You want more Elvis? OK! You didn’t think Arts DEVO was going to stop blathering about Elvis Costello just because his marathon solo show at Laxson Auditorium happened more than a week ago (Sept. 23) did you? It probably goes with out saying that I and Mrs. DEVO (and my uncle and aunt there with us) thought Elvis was rad. That’s how these nostalgic “An evening with …” shows normally work: Everyone there is already a fan, and the shared experience of hearing our guy do the thing that we already love—like chew his way through “Watching the Detectives” (a particularly noisy and awesome version)—is pretty much guaranteed to be rad to us. Add to that the fact that I got to reminisce over beers at The Banshee before the show with my uncle, the guy who introduced me to My Aim is True and This Year’s Model when I was 9 years old, and a good night was a no-brainer.
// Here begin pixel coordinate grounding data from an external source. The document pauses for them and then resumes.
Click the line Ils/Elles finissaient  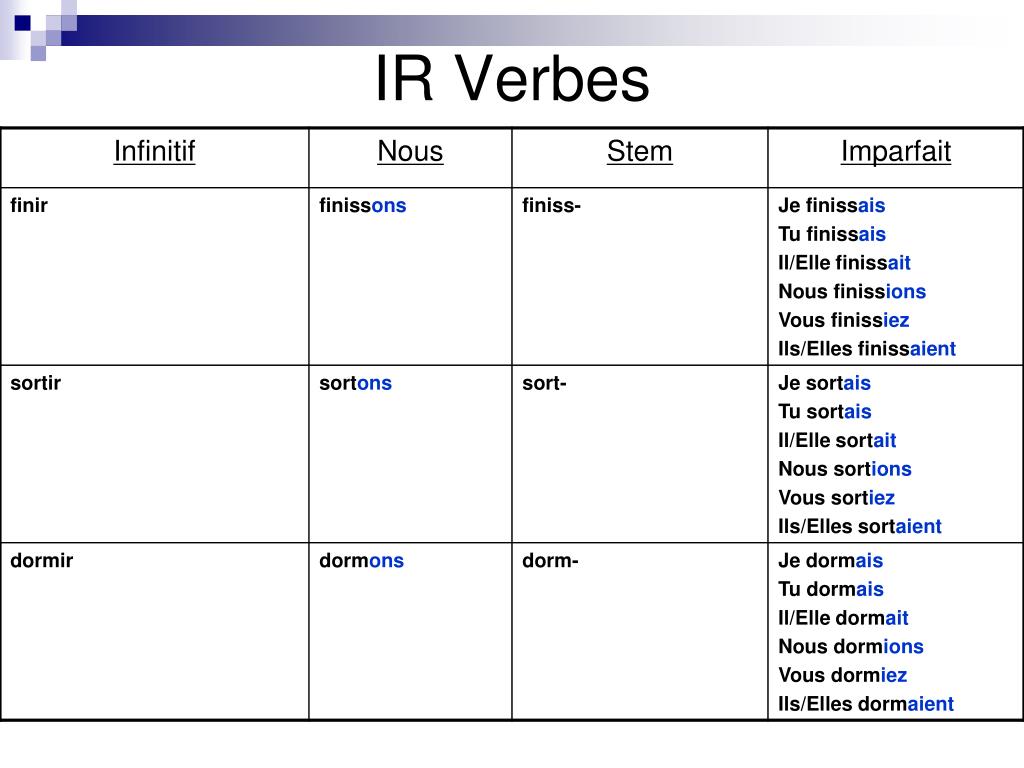click(867, 349)
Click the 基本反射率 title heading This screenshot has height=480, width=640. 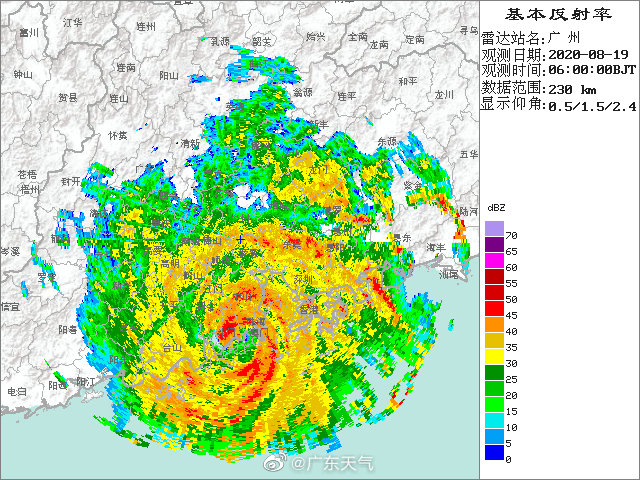(x=558, y=14)
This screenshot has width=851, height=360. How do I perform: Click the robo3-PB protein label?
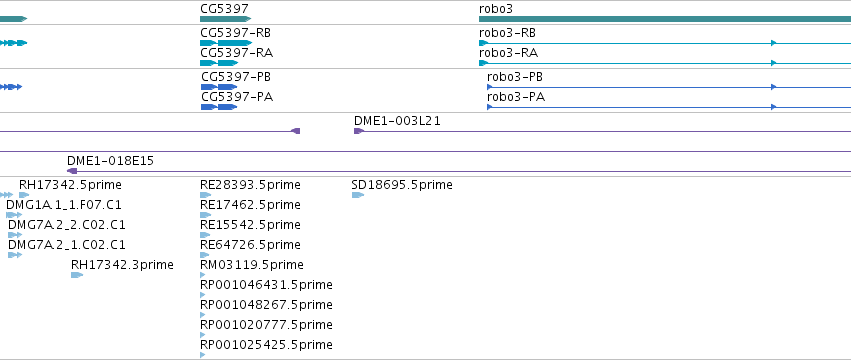[x=515, y=77]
With the stage set with a big “20” and “54” lit up on either side, and a sign in the middle advertising the “Centenary Tour” (a celebration of the artist’s 100th year, about 42 years early), Costello hopped around his repertoire, exchanging one guitar for another for a mostly acoustic retelling of his 35-year career. Some of the faves were just bashed out with few to no dynamics —“Suit of Lights” and a rushed “Our Little Angel” (both off 1986’s King of America) come to mind—while some, like “(What’s so Funny ’Bout) Peace, Love and Understanding” (the Nick Lowe cover that Costello now owns), were glorious in their bashed-outness. But some of the classics were re-imagined and re-energized, like the looping “Watching the Detectives” (the first tune he ever recorded with The Attractions) and probably the most satisfying, a reworking of Costello’s first U.S. hit, 1983’s “Every Day I Write the Book,” which, unencumbered by its murky faux Motown-ness, came out much brighter and sweeter.
He’s 58 now, but Costello’s voice was as strong as ever—still distinct and infused with several different shades of character, most notably on the incredible “Brilliant Mistake” (also off King of America) which along with his mash-up of 1980’s “New Amsterdam” with The Beatles’ “You’ve Got to Hide Your Love Away” was my favorite song of the night.